## start TASK DATA

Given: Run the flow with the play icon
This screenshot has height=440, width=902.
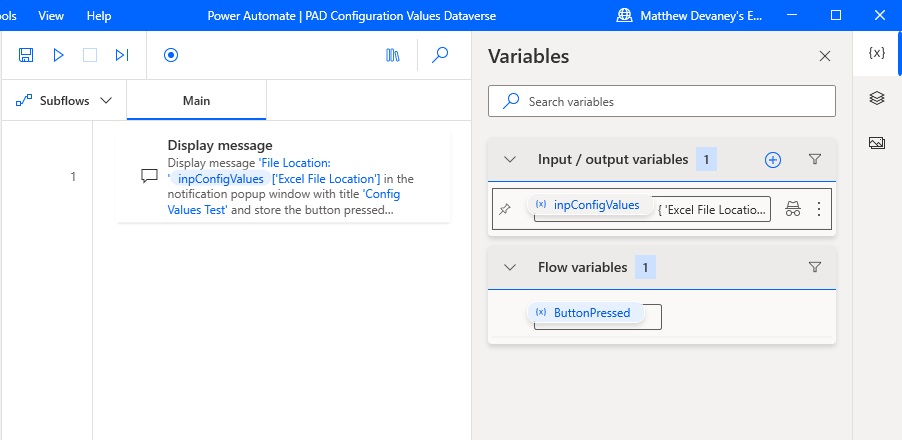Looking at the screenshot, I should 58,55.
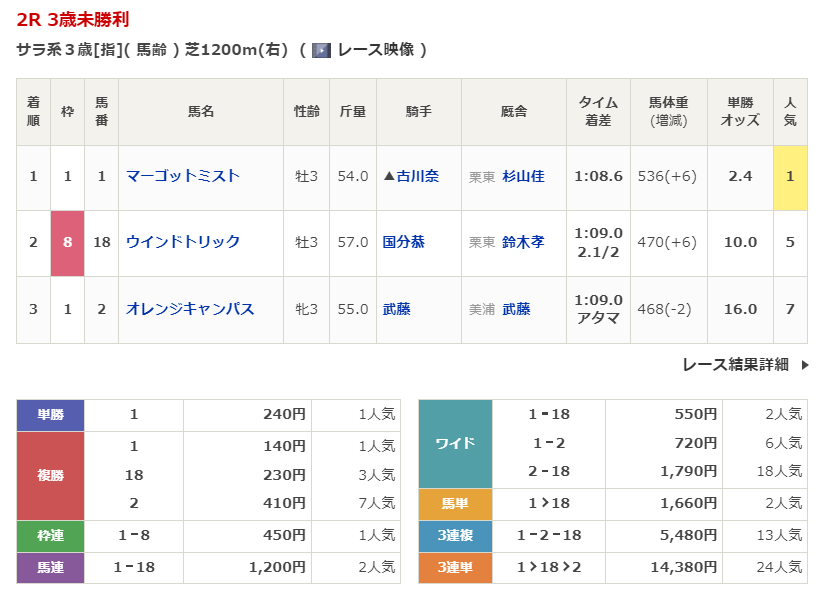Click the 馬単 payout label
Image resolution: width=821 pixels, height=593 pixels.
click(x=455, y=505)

## end TASK DATA
## start TASK DATA

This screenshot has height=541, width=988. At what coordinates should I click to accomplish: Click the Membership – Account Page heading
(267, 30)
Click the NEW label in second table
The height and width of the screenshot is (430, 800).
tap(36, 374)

## end TASK DATA

* **WHAT IS EXPECTED**
Reproduce the records verbatim, running from the line containing "This screenshot has height=541, width=988." through the line containing "tap(36, 374)", both lines included.

* **ANSWER IN FULL**
This screenshot has height=541, width=988. At what coordinates should I click to accomplish: Click the Membership – Account Page heading
(267, 30)
Click the NEW label in second table
The height and width of the screenshot is (430, 800).
tap(36, 374)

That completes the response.